Before L. HAND, AUGUSTUS N. HAND, and CHASE, Circuit Judges.


These appeals present almost a complete reduplication of the collision described in our opinion handed down herewith in Ames Carroll v. The Tug Chilton, 66 F.2d 413. The tug had two tows on the same night, and brought each into collision with the abutment of the New York Central bridge. It was closed each time when the tow first appeared, and the tug rounded to against the tide to await its opening. When it did open, she maneuvered so unhandily as to make the tow collide with the center abutment, and in this case with both the center abutment and that on the south. Some of the damage was caused by scraping the riprap at the north side of the river, when making the turn to stem into the tide. Although this was the first collision, we need add nothing to what we have said; the master was clearly unable to handle his tow in the conditions which he found, and the tug is liable.

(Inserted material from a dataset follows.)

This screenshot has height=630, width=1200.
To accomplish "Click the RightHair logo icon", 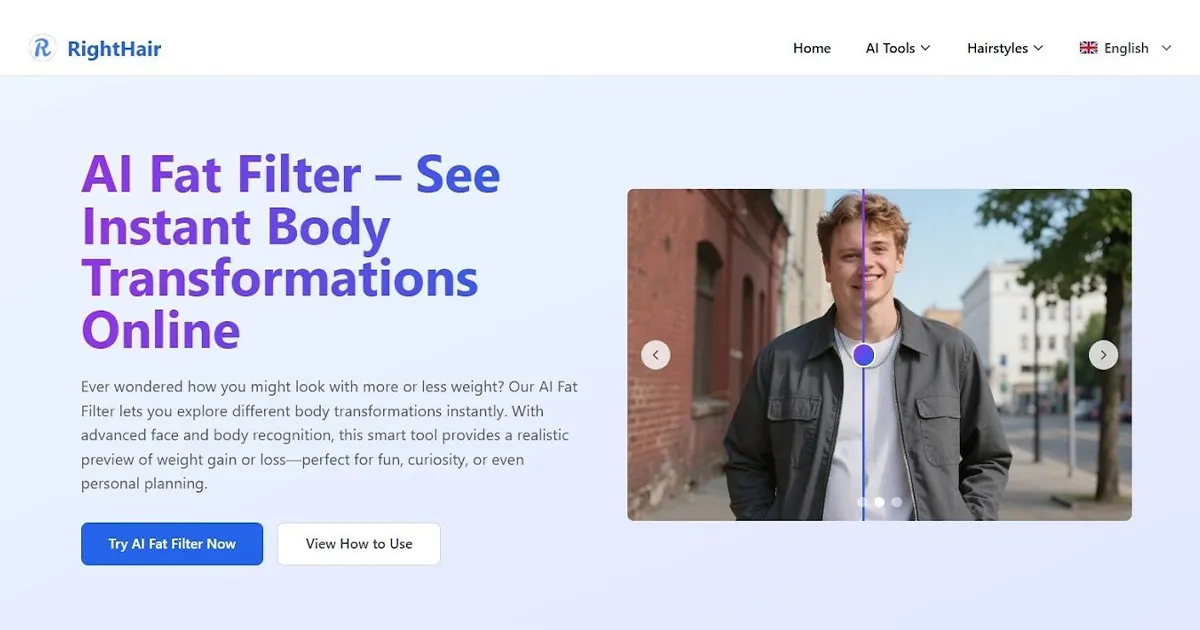I will (x=42, y=47).
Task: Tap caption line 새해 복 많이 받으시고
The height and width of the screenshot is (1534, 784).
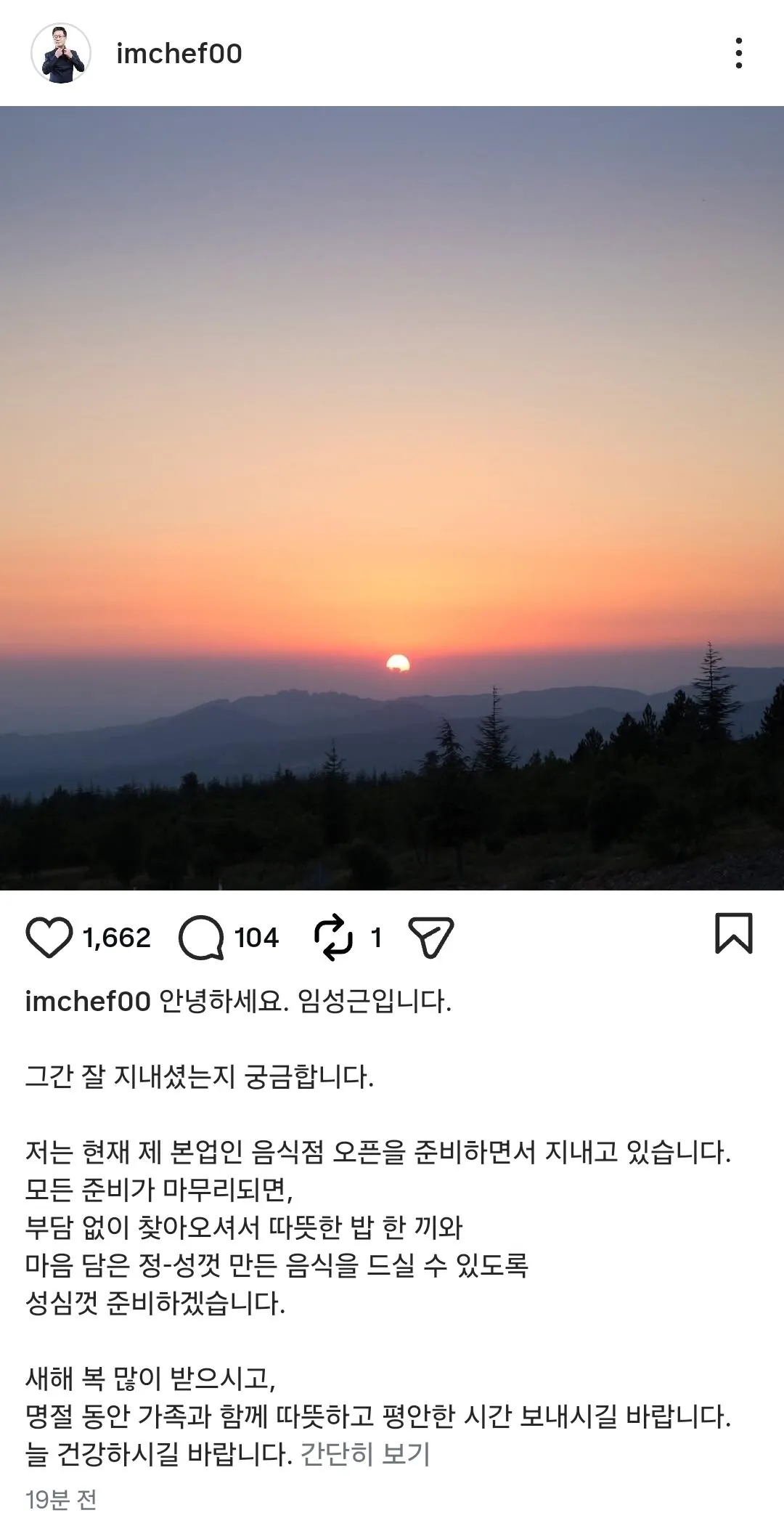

As to the damages for repairs, we are not disposed to interfere. The issue depended upon whom to believe, and the commissioner's finding in such a case, certainly when confirmed by the judge is conclusive. This seems a hard lesson for the bar to learn, but we will not slacken our rule regarding it.

The only remaining question is as to damages for detention, due to the collision. We followed The Umbria, 166 U.S. 404, 17 S. Ct. 610, 41 L. Ed. 1053, in the companion case; we shall follow it here. The Supreme Court there made a distinction between cases of total and of partial loss. In the first, only the profits of the voyage on which the vessel is engaged are allowable; in the second, the whole loss due to the detention. Here the barge became a total loss as a result of the collision. She did not sink, it is true, but her repairs were greater than her value. The commissioner and the judge were right in awarding only the loss of profits on the voyage of six days to Kingston and back to New York, and these were calculated properly.

Decree affirmed.


Summaries of

The June Ames

Circuit Court of Appeals, Second Circuit
Jul 17, 1933
66 F.2d 415 (2d Cir. 1933)
Case details for

The June Ames

Case Details

Full title:THE JUNE AMES. THE EDWIN CHILTON

Court:Circuit Court of Appeals, Second Circuit

Date published: Jul 17, 1933

Citations

66 F.2d 415 (2d Cir. 1933)

Citing Cases

A S Transp. Co., Inc. v. Tug Fajardo

Loss of use is not allowable. Alkmeon Naviera, S.A. v. M/V Marina L, 633 F.2d 789, 797 (9th Cir. 1980);…

The Eastland

Many of the objections which are here raised by appellants relate to the sufficiency of the evidence to…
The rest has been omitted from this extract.